From the saddle – Millin Bay Cairn

admin   March 2, 2021   Comments Off on From the saddle – Millin Bay Cairn

A couple of weeks ago, we launched a new series of things you can see from the saddle – Is that an Obelisk? Some readers were disappointed that the Obelisk was relatively modern, so for our second article we’ve chosen something much older. If you look in the field just south of the big house at Millin Bay (about 7km south of Cloghy), you can just make out a ring of stones. This is Millin Bay Cairn.

You can access the site via a fenced path round the front of the house

This is a complex Neolithic burial monument constructed between 3000BC and 2500BC. It was excavated in 1953, and the bones of 15 people were found, carefully sorted by bone type. It is thought that the people were buried somewhere else first, and later moved here – possibly for some sort of ancestor worship.

Millin Bay is a beautiful site, with views across the sea to the Isle of Man on a good day.

The pictures below show a plan of the site and the 1953 excavations. Over 60 stones were uncovered, several standing higher than a man, surrounding a inner cist. Unfortunately the site was very fragile, and was therefore partially filled in again. Today, you can only see the tops of some of the stones.


If you visit on the Summer Solstice, at sunrise, don’t forget to bring a small animal sacrifice…

And while you’re in the area…

There are lots of other historic sites worth visiting in this area. In addition to the better known ones like the National Trust village of Kearney and the healing waters at St Cooey’s Wells, here are a couple of other hidden gems.

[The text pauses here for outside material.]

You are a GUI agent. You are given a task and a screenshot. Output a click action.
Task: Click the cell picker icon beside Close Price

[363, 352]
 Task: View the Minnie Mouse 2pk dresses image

This is Slans Graveyard, located about 1km south of Cloghy, and dating back to the first millennium AD. In the 1700s it was the main graveyard for Cloghy and Kirkistown, and also for the many sailors who drowned in the dangerous coastal waters here. According to the information board, “Between 1735 and 1768, no fewer than 64 vessels were lost on the rocks and adjoining coast with a loss of at least 253 lives”. There are also reports of a souterrain just outside the graveyard, but it seems to have been lost – maybe one to investigate further…

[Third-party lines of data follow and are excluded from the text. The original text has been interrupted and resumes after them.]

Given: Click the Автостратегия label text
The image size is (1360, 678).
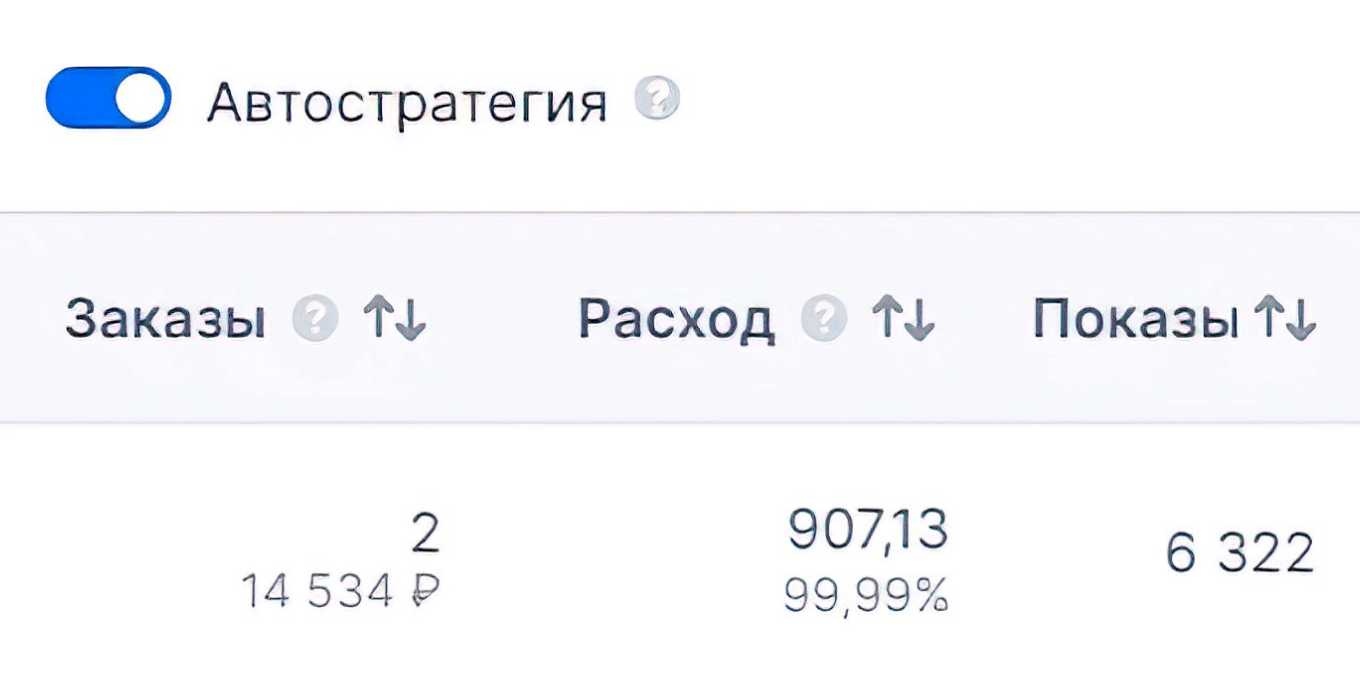Looking at the screenshot, I should pos(410,97).
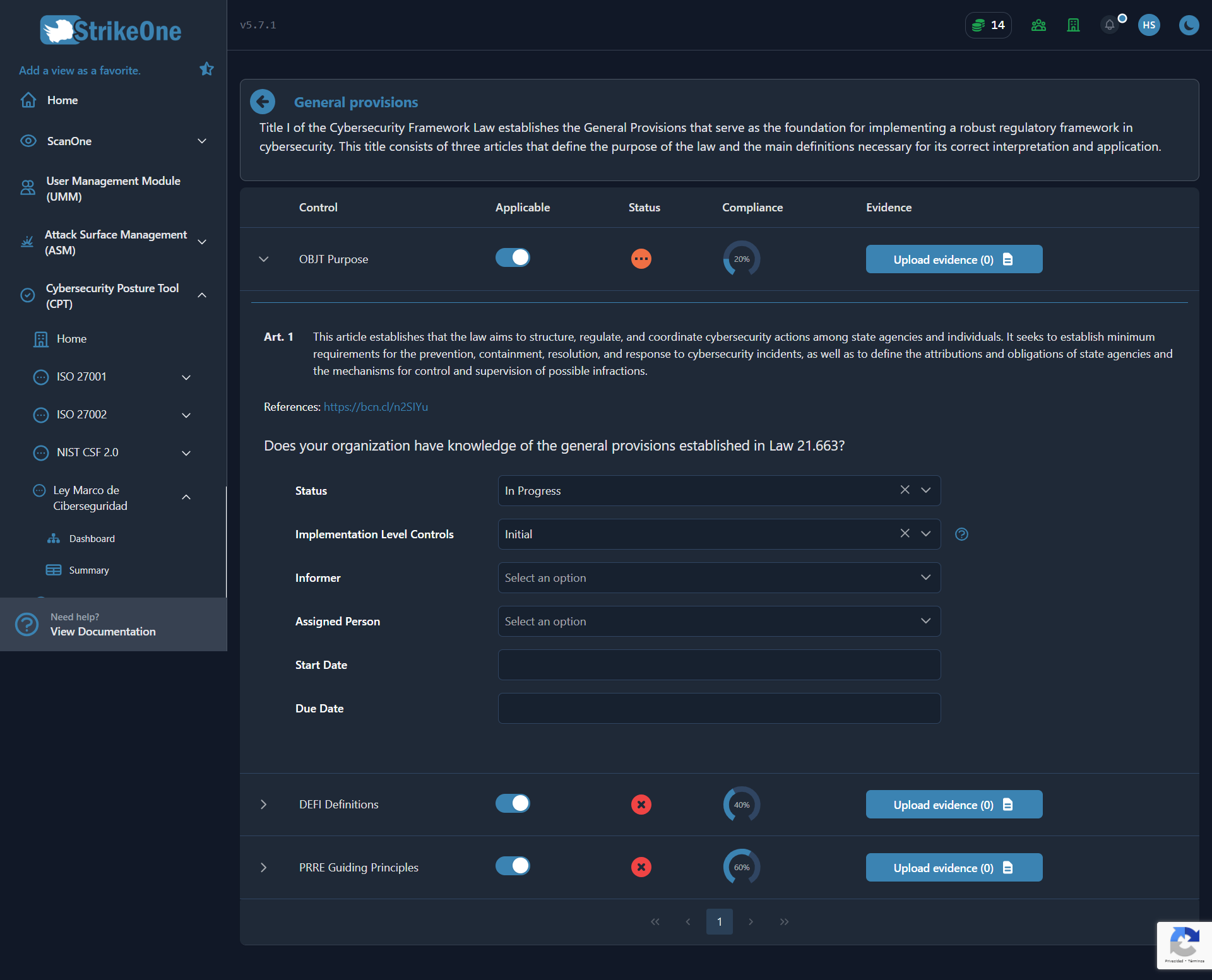
Task: Open the Informer dropdown
Action: point(719,577)
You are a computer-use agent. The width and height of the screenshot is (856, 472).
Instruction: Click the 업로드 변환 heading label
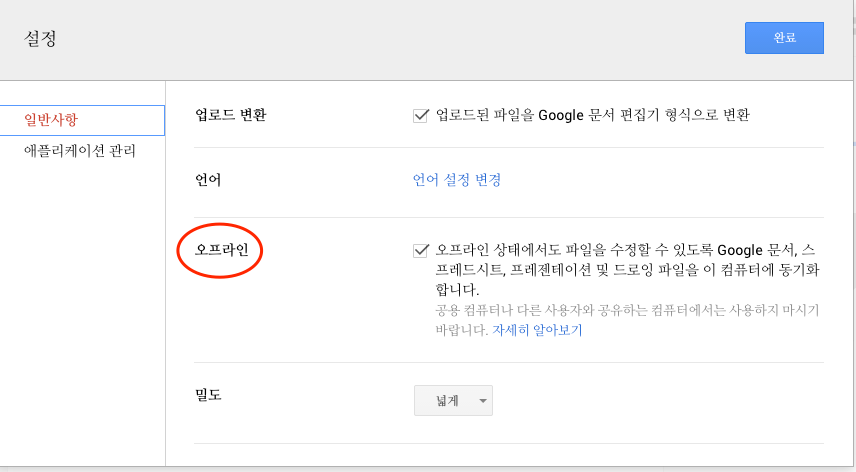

And finally – on a prominent hill about 1km south of Millin Bay Cairn is Tara Fort. To quote the voices from the dawn website, ‘This rath (earthen fort), and many others like it throughout Ireland, are (or were) thought to be “fairy forts,” inhabited and protected by “the gentry.” The legend of fairy music, which some have claimed to hear at Tara Fort, is widespread in Ireland. Some of the great musicians, it has been asserted, have composed their tunes after first hearing them played by the Little People.’

Our Tour of Strangford sportive, set for 12th September this year, passes many of these sites, so be sure to keep an eye (and an ear) out for them.

Footnote – this website does not encourage or endorse trespassing on private land or ritualistic animal sacrifice.